Saturday, August 1, 2009

Rape of 8 Year Old in Phoenix: An Indictment

An eight year Liberian refugee living in Phoenix Arizona was raped by five neighbours in her apartment complex, the oldest of whom was only 14 years old. She was lured to a secluded area with a piece of chewing gum. All of the alleged perpetrators were also Liberian immigrants. reports as follows about the troubling case.

PHOENIX – A 14-year-old boy has been indicted in connection with the rape of an 8-year-old Liberian refugee at a Phoenix apartment complex, authorities said Saturday.

Police say four boys, also from Liberia, lured the girl to an empty storage shed July 16 with the promise of chewing gum.
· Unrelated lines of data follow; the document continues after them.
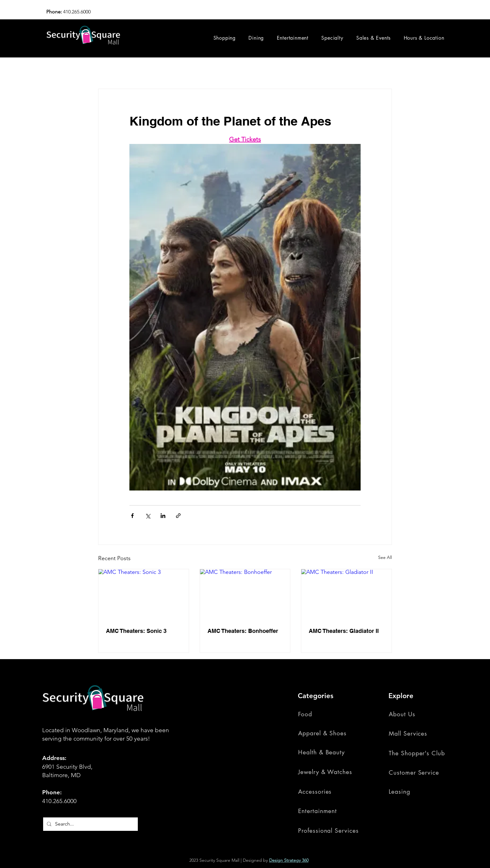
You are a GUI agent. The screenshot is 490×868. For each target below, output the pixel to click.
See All (385, 557)
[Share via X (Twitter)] (148, 516)
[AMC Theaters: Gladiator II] (346, 594)
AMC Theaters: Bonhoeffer (243, 631)
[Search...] (90, 824)
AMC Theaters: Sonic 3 (136, 631)
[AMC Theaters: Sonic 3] (144, 594)
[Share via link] (178, 516)
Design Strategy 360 (289, 860)
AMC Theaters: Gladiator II (344, 631)
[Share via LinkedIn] (163, 516)
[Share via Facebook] (132, 516)
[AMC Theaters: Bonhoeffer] (245, 594)
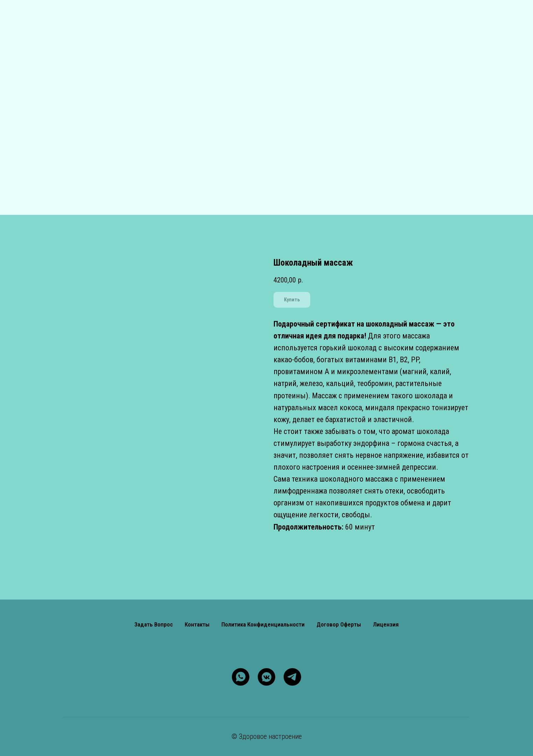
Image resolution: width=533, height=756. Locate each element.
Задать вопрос (154, 624)
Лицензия (386, 624)
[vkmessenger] (266, 677)
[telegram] (292, 677)
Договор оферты (339, 624)
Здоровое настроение (270, 736)
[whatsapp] (241, 677)
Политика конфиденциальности (263, 624)
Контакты (197, 624)
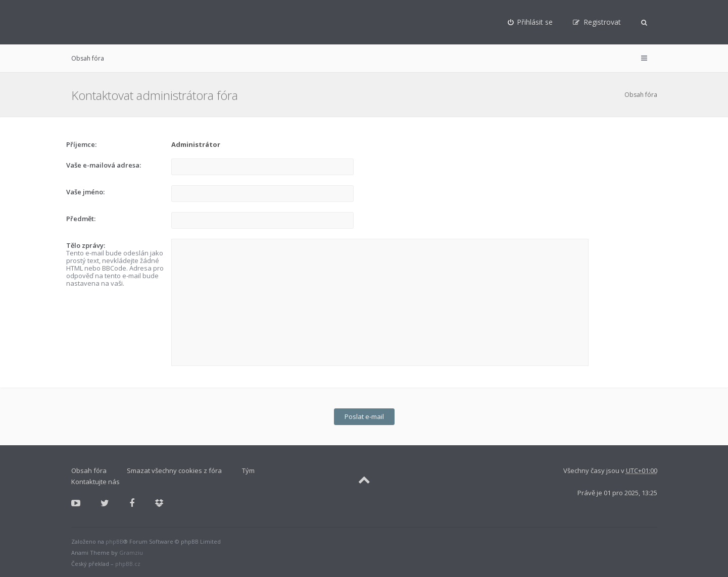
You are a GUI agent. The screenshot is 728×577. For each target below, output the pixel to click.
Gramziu (131, 552)
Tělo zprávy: (85, 245)
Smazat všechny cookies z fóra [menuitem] (174, 470)
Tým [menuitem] (248, 470)
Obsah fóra (87, 58)
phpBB (114, 541)
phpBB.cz (128, 563)
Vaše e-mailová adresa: (104, 165)
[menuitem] (530, 22)
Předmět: (81, 219)
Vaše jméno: (85, 192)
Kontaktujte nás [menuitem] (95, 482)
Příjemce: (81, 144)
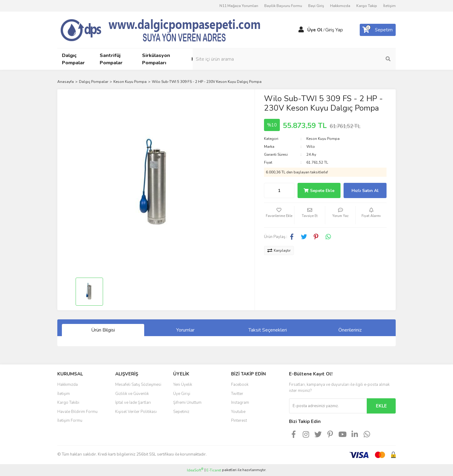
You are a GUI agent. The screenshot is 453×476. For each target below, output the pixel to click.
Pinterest (239, 421)
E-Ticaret (214, 470)
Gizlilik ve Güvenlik (132, 394)
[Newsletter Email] (328, 406)
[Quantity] (279, 190)
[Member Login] (301, 30)
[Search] (355, 59)
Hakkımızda (340, 6)
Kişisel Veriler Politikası (136, 412)
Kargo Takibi (68, 403)
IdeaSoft (195, 470)
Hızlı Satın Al (365, 190)
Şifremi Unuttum (187, 403)
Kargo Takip (367, 6)
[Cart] (378, 30)
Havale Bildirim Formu (77, 412)
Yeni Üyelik (183, 385)
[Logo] (172, 30)
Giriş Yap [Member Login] (334, 30)
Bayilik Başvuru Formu (283, 6)
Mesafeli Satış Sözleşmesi (138, 385)
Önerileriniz (350, 330)
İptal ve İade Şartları (133, 403)
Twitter (237, 394)
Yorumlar (185, 330)
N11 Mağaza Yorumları (239, 6)
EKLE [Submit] (381, 406)
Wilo (311, 147)
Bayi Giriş (316, 6)
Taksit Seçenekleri (268, 330)
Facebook (240, 385)
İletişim (389, 6)
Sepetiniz (181, 412)
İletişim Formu (70, 421)
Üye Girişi (182, 394)
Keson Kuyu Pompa (323, 139)
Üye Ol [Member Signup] (315, 30)
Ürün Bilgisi (103, 330)
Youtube (238, 412)
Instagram (240, 403)
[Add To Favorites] (279, 215)
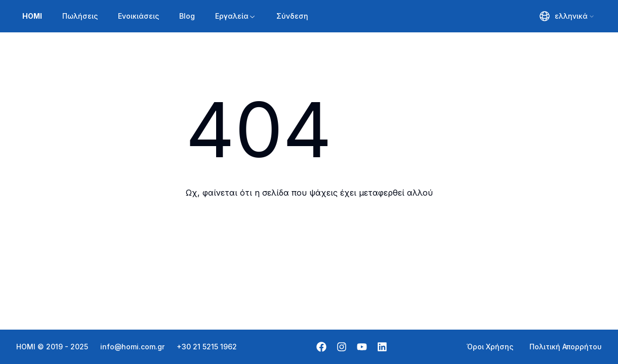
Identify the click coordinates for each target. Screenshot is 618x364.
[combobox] (567, 16)
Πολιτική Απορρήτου (565, 346)
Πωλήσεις (80, 16)
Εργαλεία (235, 16)
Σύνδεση (292, 16)
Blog (187, 16)
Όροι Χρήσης (490, 346)
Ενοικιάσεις (138, 16)
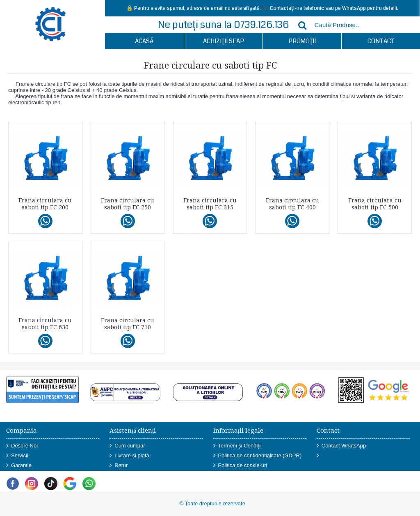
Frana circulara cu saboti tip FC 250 (128, 204)
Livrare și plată (129, 456)
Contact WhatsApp (341, 446)
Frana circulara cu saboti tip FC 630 (45, 323)
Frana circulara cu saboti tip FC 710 (128, 323)
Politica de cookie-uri (240, 466)
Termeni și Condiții (237, 446)
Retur (119, 466)
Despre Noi (22, 446)
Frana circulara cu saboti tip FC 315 (210, 204)
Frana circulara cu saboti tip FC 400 (292, 204)
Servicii (17, 456)
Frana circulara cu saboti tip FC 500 (375, 204)
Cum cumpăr (127, 446)
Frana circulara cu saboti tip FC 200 (45, 204)
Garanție (19, 466)
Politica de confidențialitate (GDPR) (258, 456)
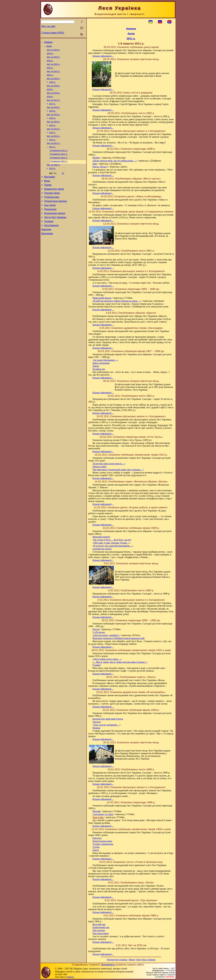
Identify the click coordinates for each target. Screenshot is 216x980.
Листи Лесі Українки (55, 233)
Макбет (96, 158)
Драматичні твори (54, 202)
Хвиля (96, 366)
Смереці (70, 977)
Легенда (97, 722)
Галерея (49, 238)
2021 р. (50, 78)
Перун (96, 850)
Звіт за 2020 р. (53, 82)
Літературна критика (55, 215)
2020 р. (52, 86)
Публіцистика (51, 211)
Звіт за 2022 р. (53, 67)
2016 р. (52, 117)
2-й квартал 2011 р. (59, 168)
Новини (48, 43)
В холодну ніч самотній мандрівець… (113, 546)
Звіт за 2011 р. (53, 152)
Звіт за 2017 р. (53, 105)
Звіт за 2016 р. (53, 113)
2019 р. (50, 94)
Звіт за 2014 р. (53, 129)
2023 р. (50, 63)
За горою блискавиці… (106, 360)
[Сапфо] (97, 665)
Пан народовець (101, 933)
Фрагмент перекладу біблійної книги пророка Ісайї (118, 638)
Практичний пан (101, 927)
Investigators say the boys restrained her and took turns sexually assaulting her.

The incident ignited an international outcry after it was reported the girl's father said he was ashamed of her. A family pastor later said that was a misunderstanding.

The Maricopa County Attorney's Office announced Saturday that a county grand jury indicted the 14-year-old on one count of kidnapping, one count of sexual assault, one count of attempted sexual conduct with a minor and four counts of sexual conduct with a minor.

The case initially attracted attention not only in Arizona but in Liberia as well when it was reported that the girl's father refused to take her back home after the attack. Although the father later said that the reports were a misunderstanding, she remains in foster care. VOA News reports reports on its conversation with Sergeant Andy Hill about the judicial and social aftermath of the brutal attack.

Sergeant Hill confirmed the 14-year-old was charged as an adult with two counts of sexual assault and kidnapping while the other boys – ages 9, 10 and 13 – were charged as juveniles with sexual assault.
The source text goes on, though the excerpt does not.